Barsleak is NOT designed to fix combustion chamber leaks. It is NOT designed to fix large holes. It will seal small cracks, poor thread sealing, and other similar issues. Using this to fix major compromises in the cooling system will just not work, nor was it what the product was designed for.
 
Check the right front corner where the head meets the block. That is one of the problem areas for the head gasket.
 
Hey Ron, I think there is one sitting in Valentine. Heartland repair, behind Wards and JMS. It might be gone, but I know Bob had one there.
 
(quoted from post at 18:31:21 11/22/11) I am not gonna "BS" you.It is time to take it apart.
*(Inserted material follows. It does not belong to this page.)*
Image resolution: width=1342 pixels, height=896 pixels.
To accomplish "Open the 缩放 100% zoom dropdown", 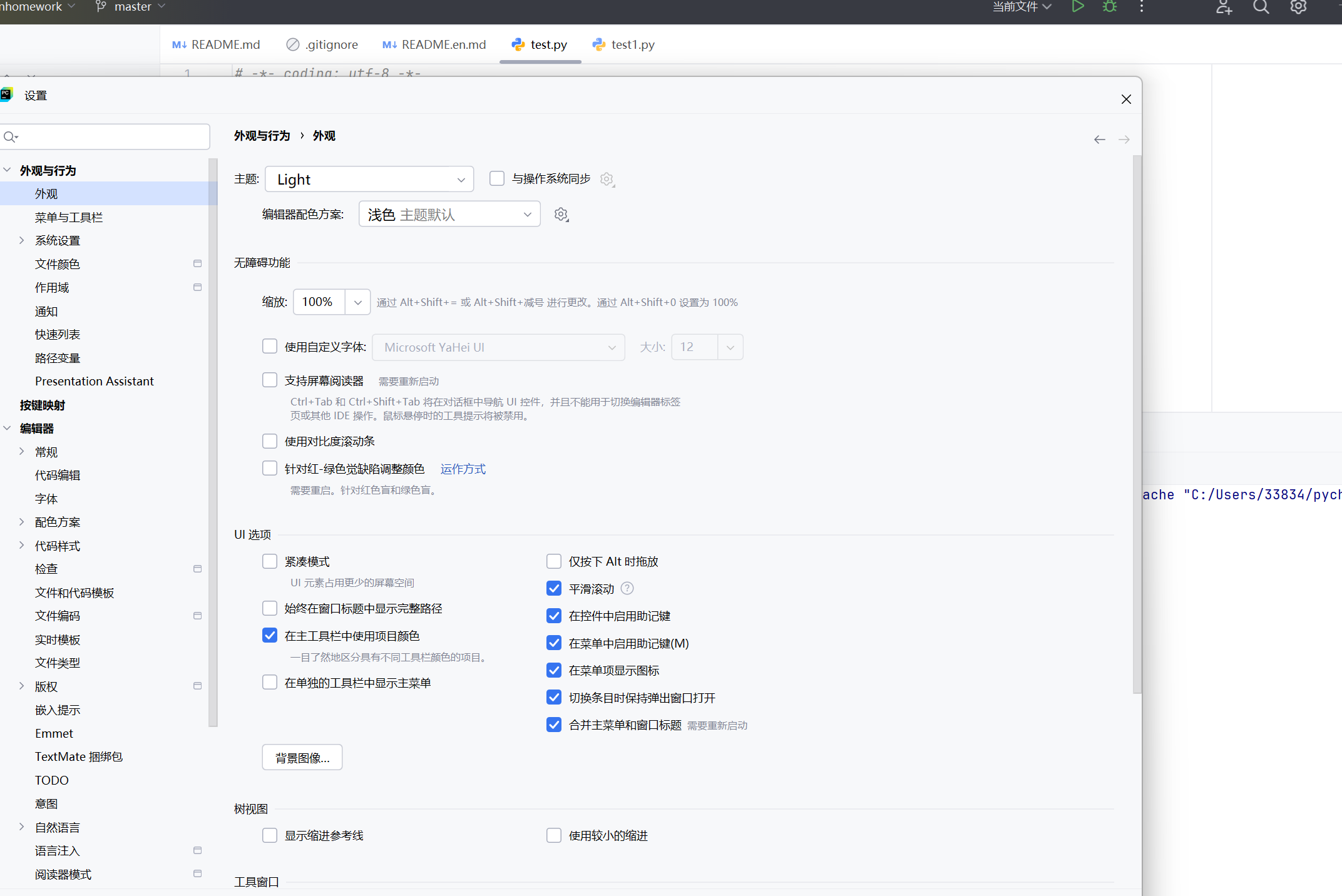I will pos(357,302).
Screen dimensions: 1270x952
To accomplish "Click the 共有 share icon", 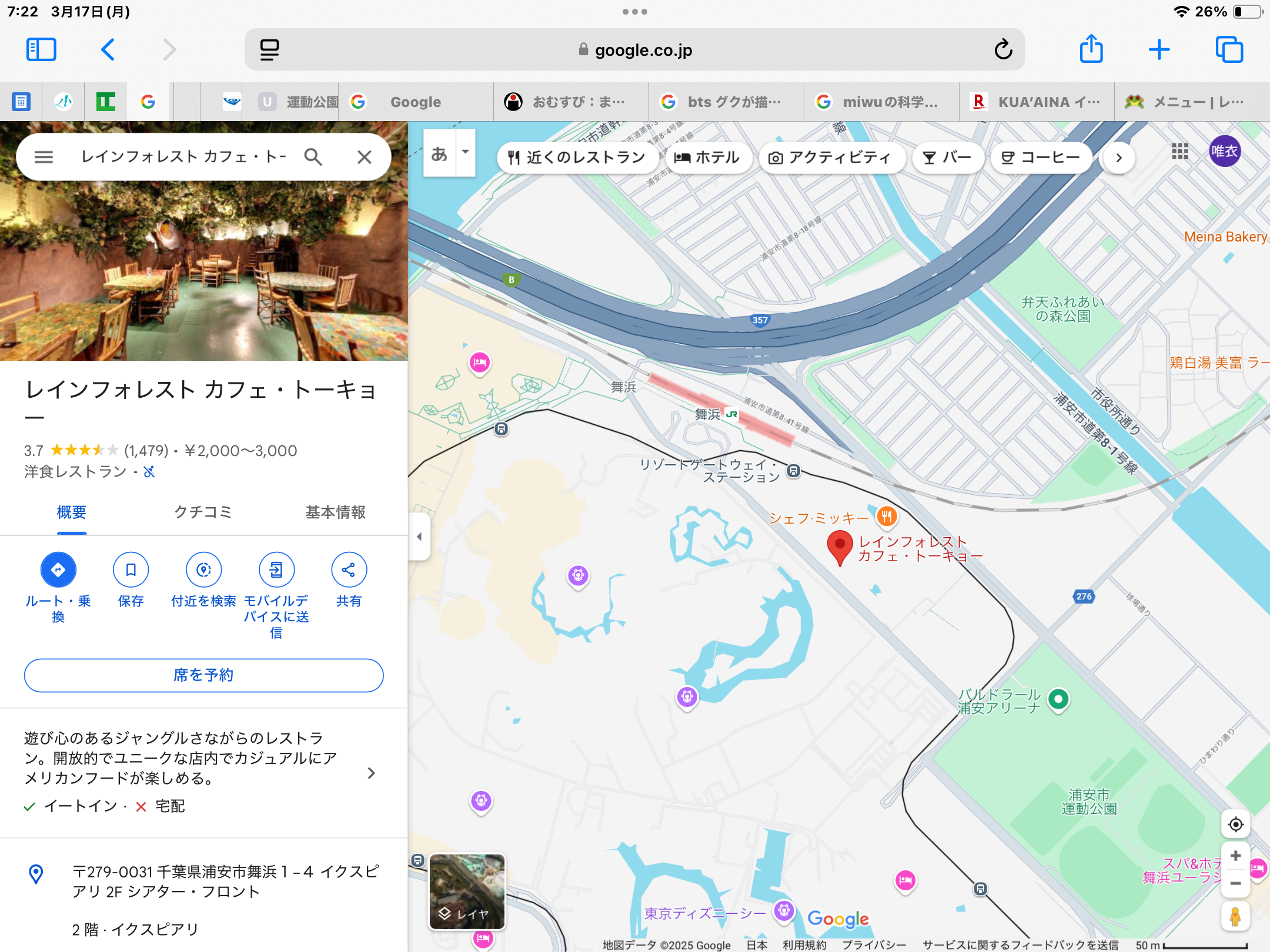I will (349, 569).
Probably either a rotted head gasket(MOST likely)or a block/head bolt thread issue(maybe).Probably UNLIKELY,cracked block.(Unless you froze it up with water in it recently???)

Issue COULD be due to electrolysis.Diesels seem to do this alot.Errosion due to low volume electrical current produced by diesel engines.I have seen MANY,MANY engines deteriorated by this!It will eat up metal,but WITHOUT rusting.

E mail me back with the valve cover off.


Mike

I got the valve cover off and saw no evidence of antifreeze. I was very thorough and soaked up the oil in each head nut recess with a paper towel, examined the towels, shined a light down in the recess, and saw no "green" antifreeze residue anywhere.

I will next take the head off. Are there any tricks in it's removal? I have an engine lift. Will the head pop off fairly easily if I put some tension on the lift attached to the head? Any tricks will be appreciated.

As suggested, I will look at the front right corner of the head gasket Friday.
 
Mine was a head gasket and no cracks. I never saw anything anywhere other than coolant leaking out the RF corner. Not sure if this really applies, but I thought I would toss it out there.

When the head is off HAVE IT CHECKED FOR CRACKS AND FLATTENED OUT!!! That valve grind kit costs around $200 and you are just wasting money not doing a good job. I would also do the valves if I had the head off. I didn't think my MD needed a valve job, but then after I did it I can't believe the difference.